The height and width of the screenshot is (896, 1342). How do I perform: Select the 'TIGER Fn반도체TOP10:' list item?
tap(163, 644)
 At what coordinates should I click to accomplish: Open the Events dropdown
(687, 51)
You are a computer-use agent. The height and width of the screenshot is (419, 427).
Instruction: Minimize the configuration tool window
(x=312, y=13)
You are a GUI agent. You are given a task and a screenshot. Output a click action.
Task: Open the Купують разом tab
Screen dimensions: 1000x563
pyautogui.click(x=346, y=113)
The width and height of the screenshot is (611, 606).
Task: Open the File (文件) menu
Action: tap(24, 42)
########
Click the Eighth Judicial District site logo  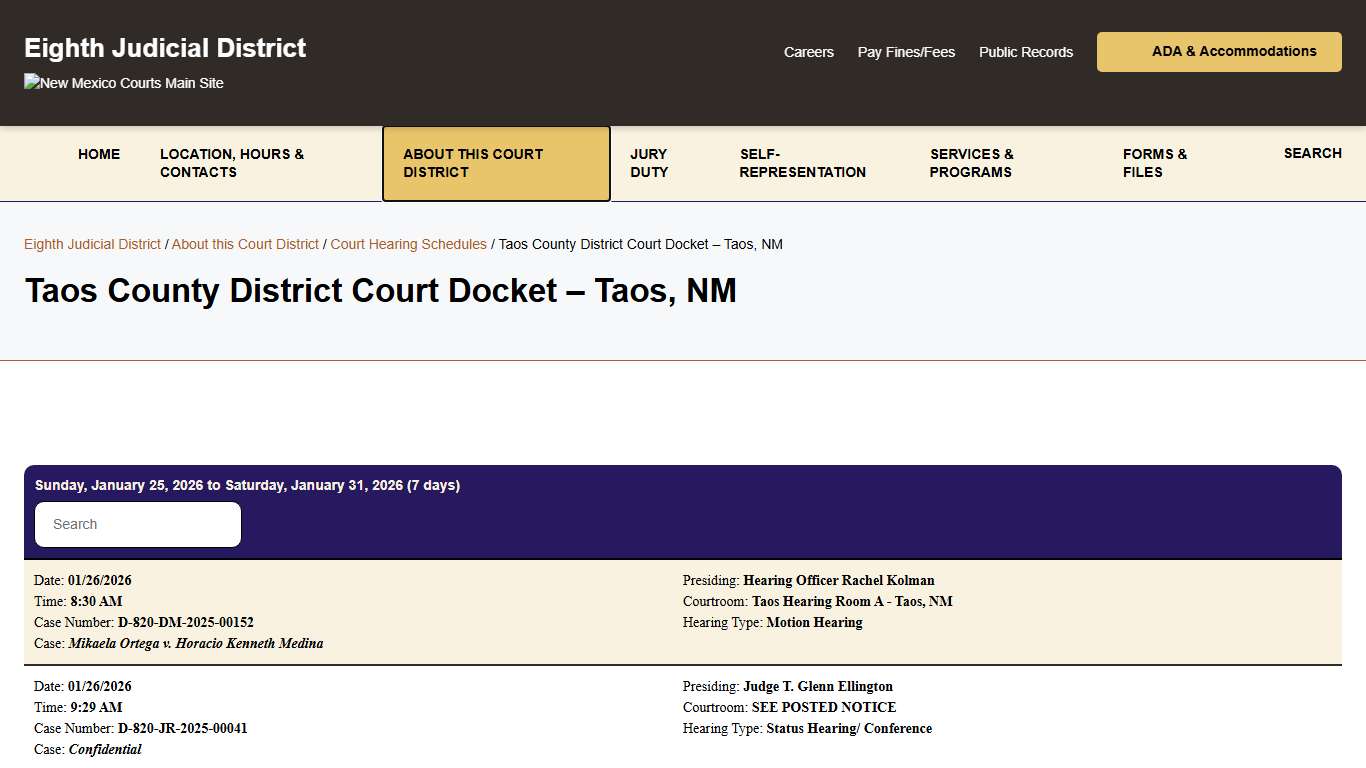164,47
########
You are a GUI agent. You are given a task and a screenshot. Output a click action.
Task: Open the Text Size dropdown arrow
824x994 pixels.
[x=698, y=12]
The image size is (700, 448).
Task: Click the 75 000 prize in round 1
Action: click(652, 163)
########
Take the entries above and return only the lines from the one with "The height and width of the screenshot is (896, 1342)." to the one with "You are a computer-use", both included, unchanged.

## Response below
The height and width of the screenshot is (896, 1342). How do I perform: Select the 'TIGER Fn반도체TOP10:' list item?
tap(163, 644)
 At what coordinates should I click to accomplish: Open the Events dropdown
(687, 51)
You are a computer-use agent. The height and width of the screenshot is (419, 427).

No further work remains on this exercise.